> THE REQUEST
Collect each line of the material below that contains the string "width".

> INPUT ROWS
^^^^

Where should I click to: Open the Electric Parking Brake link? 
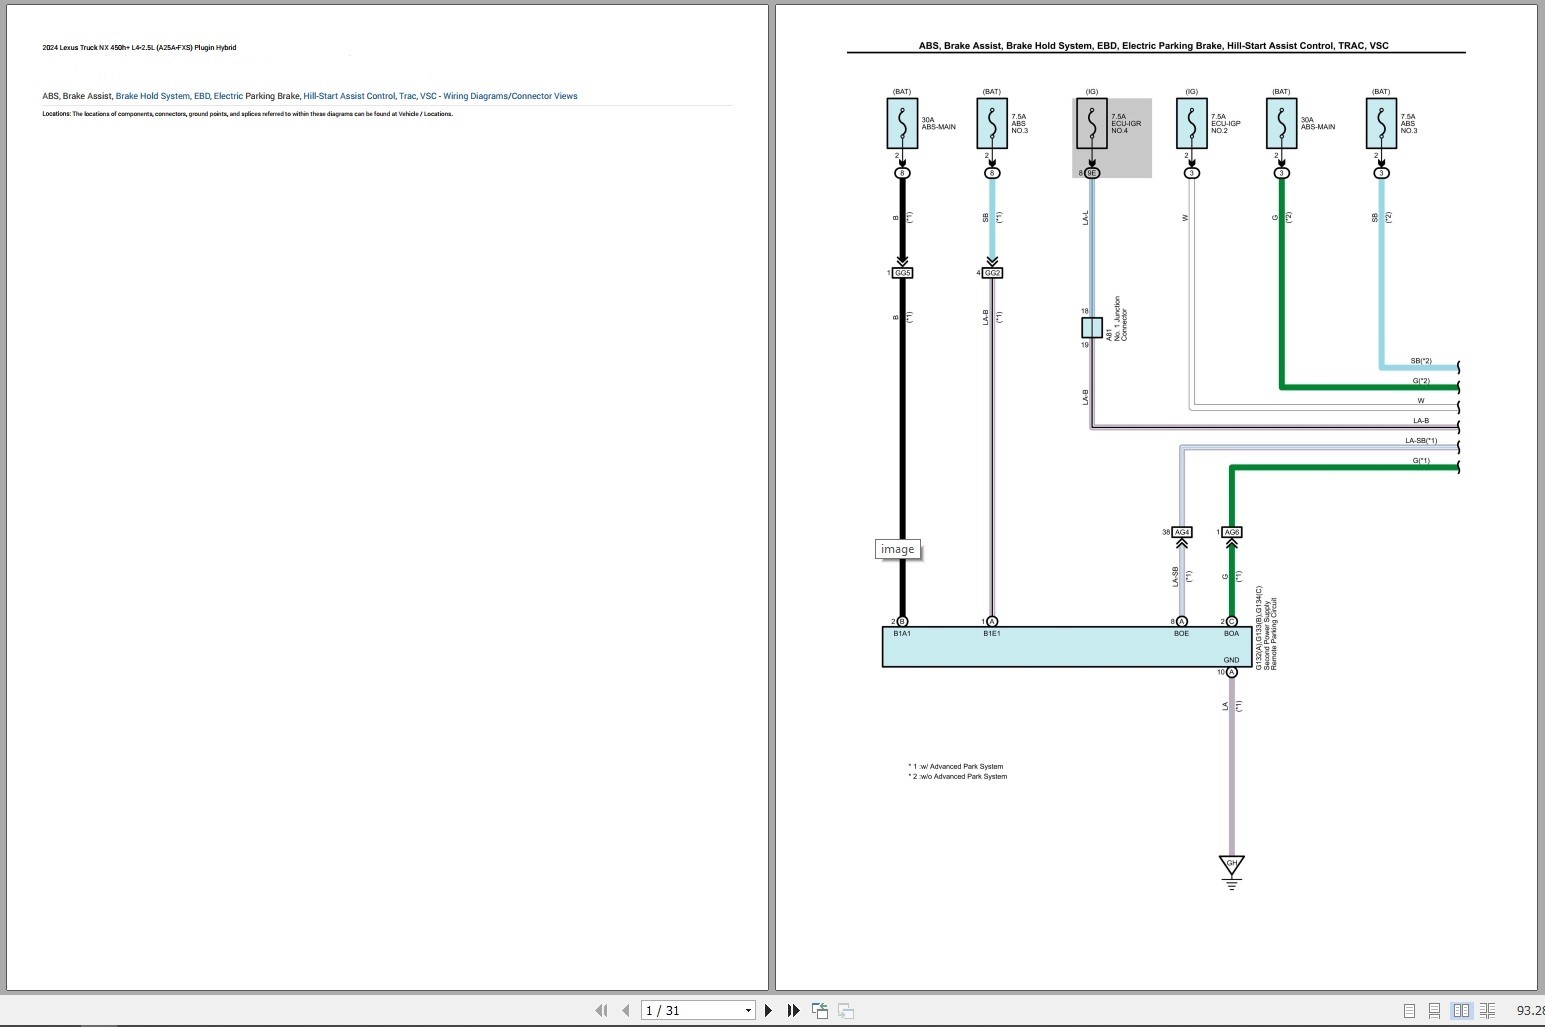(x=227, y=95)
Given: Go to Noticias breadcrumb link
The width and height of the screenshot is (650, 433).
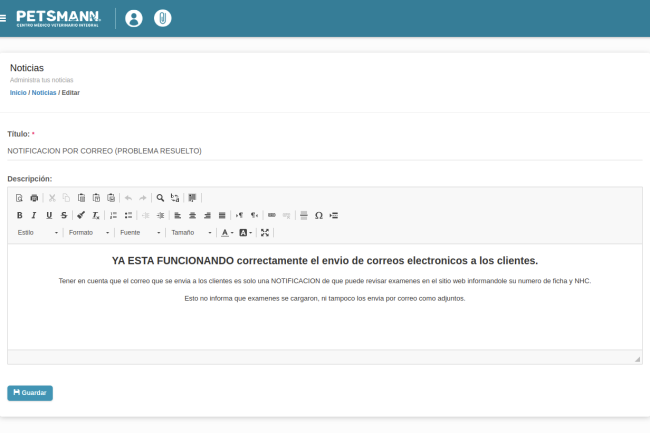Looking at the screenshot, I should (x=44, y=92).
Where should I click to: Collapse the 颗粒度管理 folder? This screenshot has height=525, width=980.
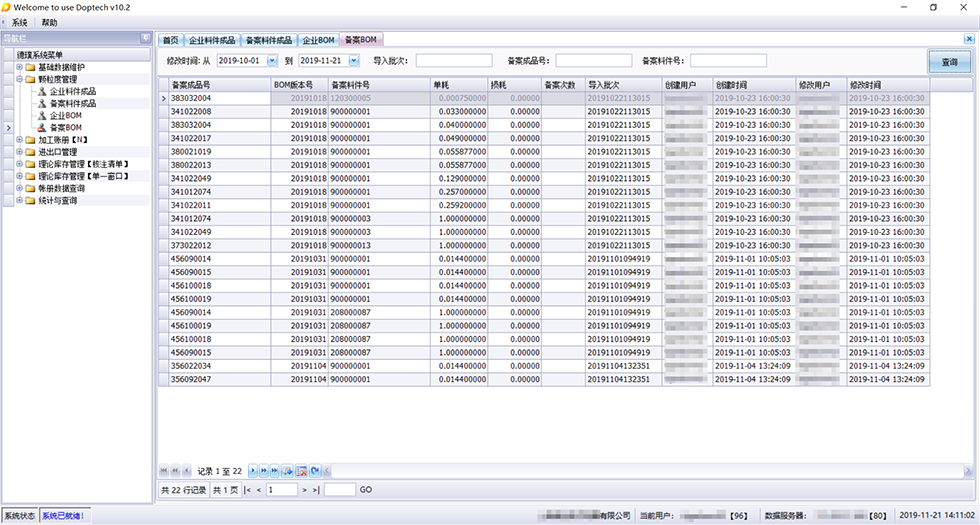coord(19,79)
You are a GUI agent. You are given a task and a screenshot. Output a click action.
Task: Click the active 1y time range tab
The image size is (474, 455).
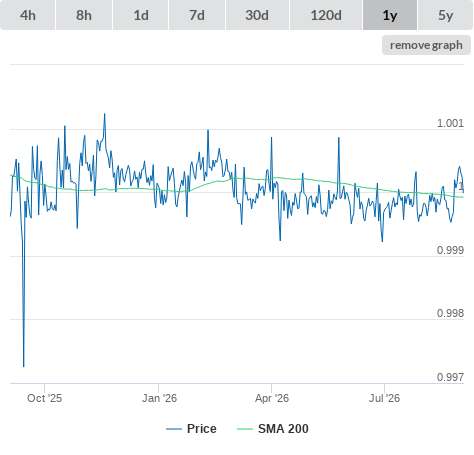390,15
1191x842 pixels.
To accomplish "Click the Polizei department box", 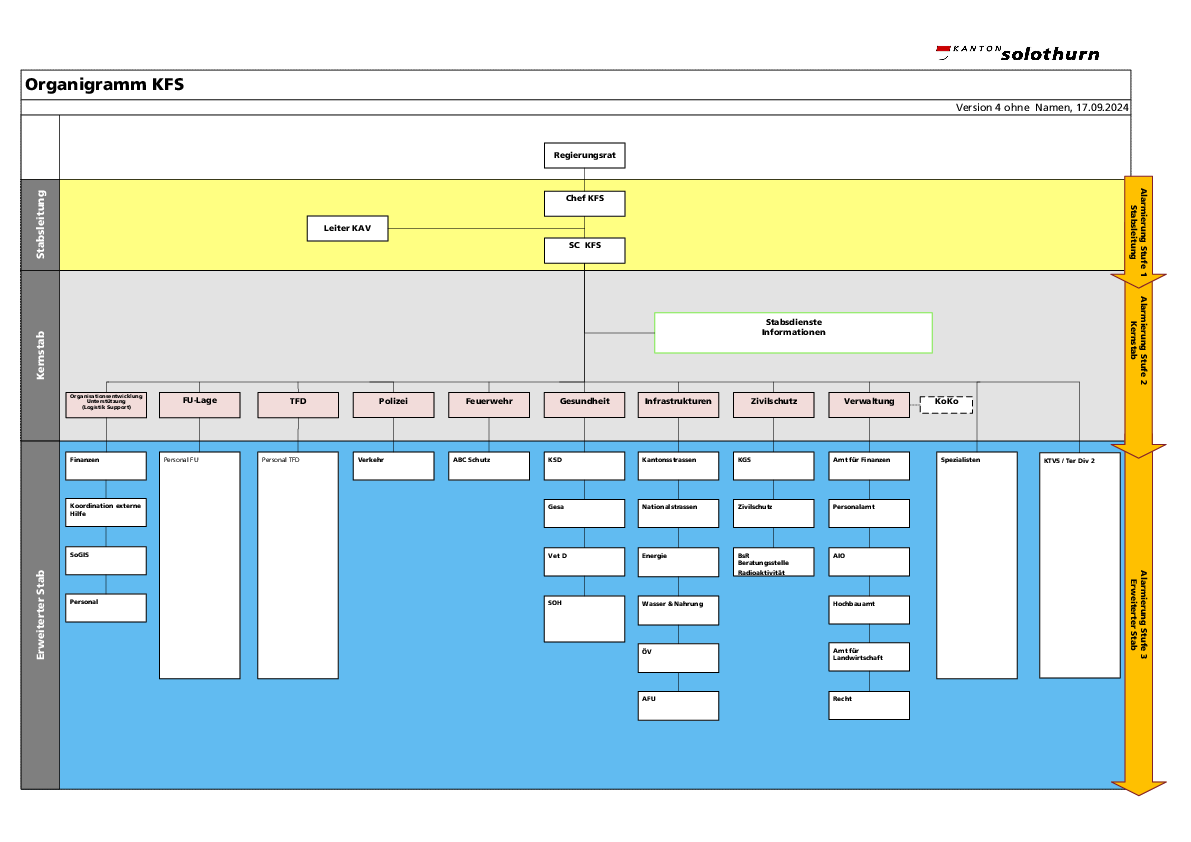I will tap(393, 404).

^^^^

> TASK RESPONSE
The width and height of the screenshot is (650, 433).
Where should I click to: Collapse the 颗粒度管理 folder? This screenshot has height=525, width=980.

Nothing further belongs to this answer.